Per the Associated Press, the Al-Arabiya news channel also reported late Saturday that 11 princes and dozens of former ministers were detained in the anti-corruption probe headed by the kingdom's powerful Crown Prince Mohammed bin Salman, who also was named to oversee the new committee.

Al-Arabiya reported that a newly formed anti-corruption committee is looking into the devastating and deadly floods that overwhelmed parts of the city of Jiddah in 2009 and is investigating the Saudi government's response to the Middle East Respiratory Syndrome (MERS) virus that has killed several hundred people over the past few years.

Meanwhile, the kingdom's top council of clerics issued a statement saying it is an Islamic duty to fight corruption — essentially giving religious backing to the high-level arrests being reported.
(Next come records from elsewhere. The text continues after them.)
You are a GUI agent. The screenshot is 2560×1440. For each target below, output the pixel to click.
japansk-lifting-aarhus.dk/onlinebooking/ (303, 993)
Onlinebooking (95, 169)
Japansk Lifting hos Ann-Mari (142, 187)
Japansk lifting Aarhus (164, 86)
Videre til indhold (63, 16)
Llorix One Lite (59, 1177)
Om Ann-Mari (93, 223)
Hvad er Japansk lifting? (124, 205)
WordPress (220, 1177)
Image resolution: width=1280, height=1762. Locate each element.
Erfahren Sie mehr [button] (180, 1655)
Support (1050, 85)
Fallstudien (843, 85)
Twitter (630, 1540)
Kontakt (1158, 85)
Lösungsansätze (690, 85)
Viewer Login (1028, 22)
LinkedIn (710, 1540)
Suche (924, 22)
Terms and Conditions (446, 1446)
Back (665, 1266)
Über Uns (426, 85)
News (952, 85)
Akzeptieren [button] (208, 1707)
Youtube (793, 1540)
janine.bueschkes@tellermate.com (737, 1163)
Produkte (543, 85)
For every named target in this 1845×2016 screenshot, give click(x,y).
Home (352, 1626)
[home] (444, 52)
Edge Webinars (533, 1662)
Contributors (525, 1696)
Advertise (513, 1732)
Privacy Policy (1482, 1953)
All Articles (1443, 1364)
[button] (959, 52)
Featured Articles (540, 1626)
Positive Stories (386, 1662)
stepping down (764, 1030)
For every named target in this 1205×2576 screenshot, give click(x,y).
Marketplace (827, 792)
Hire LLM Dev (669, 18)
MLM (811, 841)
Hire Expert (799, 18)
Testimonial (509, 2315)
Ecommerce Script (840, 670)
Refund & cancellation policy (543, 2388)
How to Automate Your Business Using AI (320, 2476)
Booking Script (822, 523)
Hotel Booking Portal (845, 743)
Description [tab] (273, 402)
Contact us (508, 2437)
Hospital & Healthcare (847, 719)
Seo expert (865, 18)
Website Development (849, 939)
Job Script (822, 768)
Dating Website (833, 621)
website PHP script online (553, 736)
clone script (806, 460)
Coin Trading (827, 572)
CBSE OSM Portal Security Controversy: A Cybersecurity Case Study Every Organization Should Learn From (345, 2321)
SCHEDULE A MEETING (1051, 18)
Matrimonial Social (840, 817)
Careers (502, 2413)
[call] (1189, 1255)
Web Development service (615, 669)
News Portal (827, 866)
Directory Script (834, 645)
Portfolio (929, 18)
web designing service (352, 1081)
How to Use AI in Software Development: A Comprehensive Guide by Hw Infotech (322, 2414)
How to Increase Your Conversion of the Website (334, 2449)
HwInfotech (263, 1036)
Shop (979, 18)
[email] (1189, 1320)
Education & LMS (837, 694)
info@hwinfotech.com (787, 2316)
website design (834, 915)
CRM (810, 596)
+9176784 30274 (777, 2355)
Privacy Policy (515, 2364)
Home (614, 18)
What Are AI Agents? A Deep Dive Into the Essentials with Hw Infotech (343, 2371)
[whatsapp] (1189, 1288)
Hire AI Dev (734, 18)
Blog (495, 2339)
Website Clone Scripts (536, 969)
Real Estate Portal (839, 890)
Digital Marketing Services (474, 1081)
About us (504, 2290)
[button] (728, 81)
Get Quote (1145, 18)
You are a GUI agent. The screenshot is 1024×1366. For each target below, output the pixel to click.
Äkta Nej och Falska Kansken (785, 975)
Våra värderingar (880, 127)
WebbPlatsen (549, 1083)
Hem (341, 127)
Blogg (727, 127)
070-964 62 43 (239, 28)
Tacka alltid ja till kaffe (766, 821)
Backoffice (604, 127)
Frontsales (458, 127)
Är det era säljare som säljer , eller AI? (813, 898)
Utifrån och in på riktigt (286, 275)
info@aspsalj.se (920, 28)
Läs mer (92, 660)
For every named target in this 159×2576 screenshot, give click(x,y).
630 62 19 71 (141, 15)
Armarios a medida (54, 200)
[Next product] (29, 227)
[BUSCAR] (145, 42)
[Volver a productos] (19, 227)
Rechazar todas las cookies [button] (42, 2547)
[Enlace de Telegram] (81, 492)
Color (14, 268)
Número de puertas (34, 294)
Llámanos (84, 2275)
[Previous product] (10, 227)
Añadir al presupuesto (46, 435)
The government said the anti-corruption committee has the right to issue arrest warrants, impose travel restrictions and freeze bank accounts. It can also trace funds, prevent the transfer of funds or the liquidation of assets and take other precautionary measures until cases are referred to the judiciary.

The royal order said the committee was established "due to the propensity of some people for abuse, putting their personal interest above public interest, and stealing public funds."

Saudi nationals have long complained of rampant corruption in government and of public funds being squandered or misused by people in power.